Westpac Group had a total headcount of 38,184 Full-Time Equivalent (FTE) staff – 590 less than in September 2010 due to reported productivity gains, but 1,044 more than in March 2010.
According to the group’s Interim 2011 report (pdf), technology hires contributed to a three percent ($53 million) increase in staff expenses since March 2010
Growth was driven by both the SIPs program and the "direct employment of IT support staff previously supplied by an external vendor". However, a Westpac spokesman said it had not reduced the scope of existing, long-term deals with IBM, Infosys, TCS and Wipro.
Adding to the cost were pay rises, which had returned to an average of four percent in January after “a period of low salary increases during the [Global Financial Crisis]”, the bank reported.

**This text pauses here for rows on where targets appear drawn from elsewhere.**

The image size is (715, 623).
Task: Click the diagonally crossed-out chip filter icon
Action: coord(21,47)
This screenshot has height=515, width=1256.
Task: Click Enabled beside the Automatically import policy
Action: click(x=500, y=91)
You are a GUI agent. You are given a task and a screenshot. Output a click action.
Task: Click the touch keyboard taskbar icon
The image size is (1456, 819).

Westpac CEO Gail Kelly told investors that the Group’s $3.96 billion profit was a “good quality result”.
“We are making strong progress on our agenda ... this is being aided by the excellent work and milestones being achieved in our SIPs and productivity program,” she said.
Westpac reported that the 18-month-old SIPs program was tracking to plan, having migrated St.George Bank and BankSA credit cards onto the group’s target cards platform – an “integral step towards achieving a single cards platform”.

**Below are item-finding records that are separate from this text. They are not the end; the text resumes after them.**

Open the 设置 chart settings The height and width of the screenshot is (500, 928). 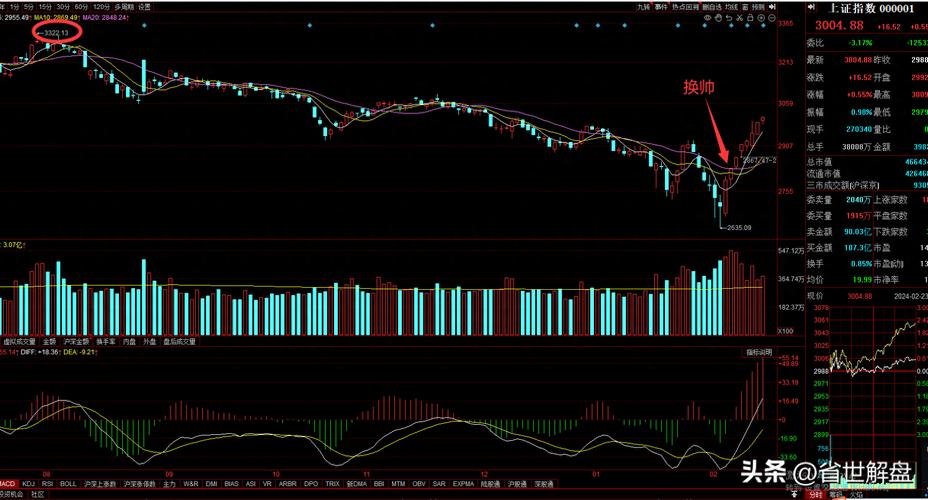[145, 7]
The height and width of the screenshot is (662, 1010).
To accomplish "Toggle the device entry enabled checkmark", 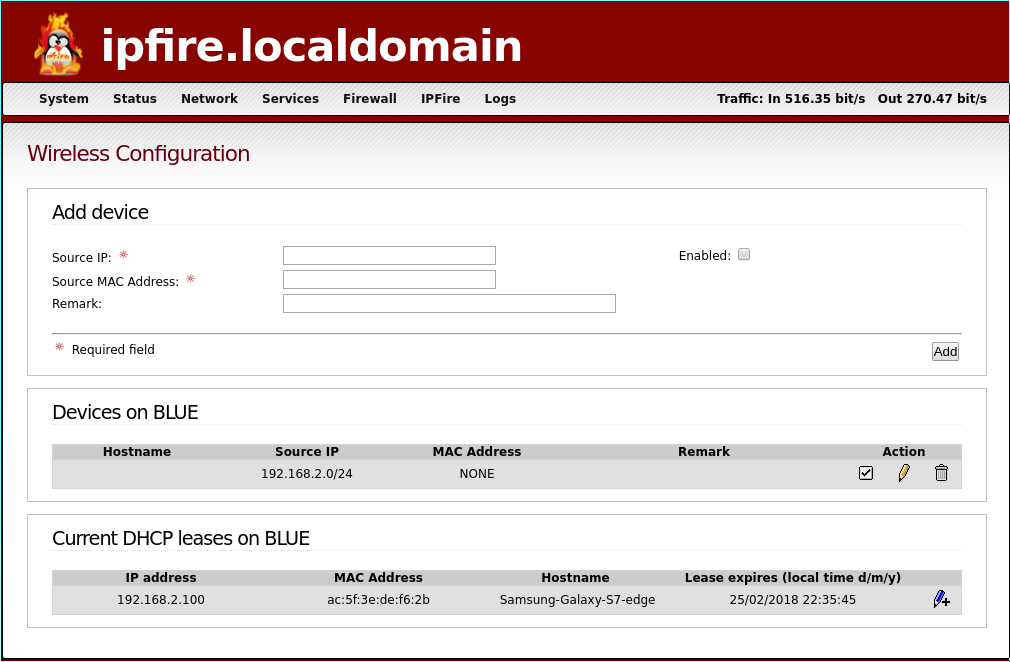I will [x=866, y=472].
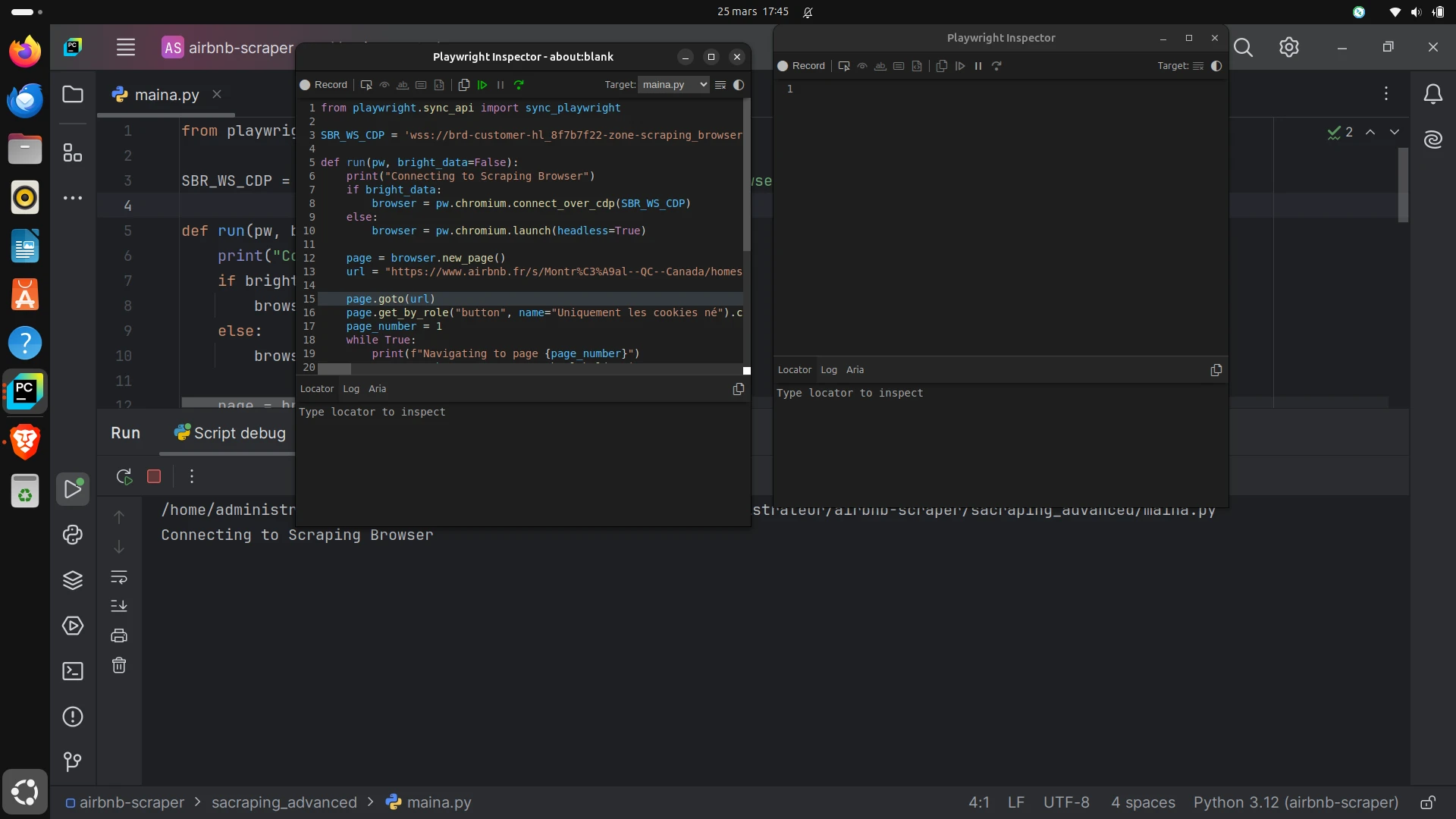Viewport: 1456px width, 819px height.
Task: Open the Terminal tool window
Action: pos(73,671)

The bank also deployed systems that allowed customers to deposit cash without deposit slips; a new call centre desktop application; new collections case management program; and new telephony systems between branches and operations centres.
Further, “various [infrastructure] upgrades and enhancements” had been made including data centre upgrades; new testing infrastructure; a multi-brand customer relationship management platform and new middleware for improving systems connectivity.
“Further progress on our SIPs program, with major milestones on our customer facing systems and online platform, [is] expected over the next 12 months,” Westpac stated in its summary.
The bank spent $297 million on SIPs expenses, capitalised software and fixed assets this reporting period, resulting in a total of $804 million to date.
Westpac's Retail and Business Banking (RBB) division incurred most of the costs, due to the group’s approach of allocating costs to the business units that received the benefits and capabilities of each program.
Kelly said future expenses would depend on which SIPs programs were prioritised, noting that data centre projects incurred a higher capital expense than projects that relied predominantly on staff.
Westpac CFO Philip Coffey said expenses were well managed over the year, although he expected SIPs expenses to increase in future periods as new projects kicked off and capital assets were amortised.
Edited at 3.50pm to include information from a Westpac spokesman about external vendors.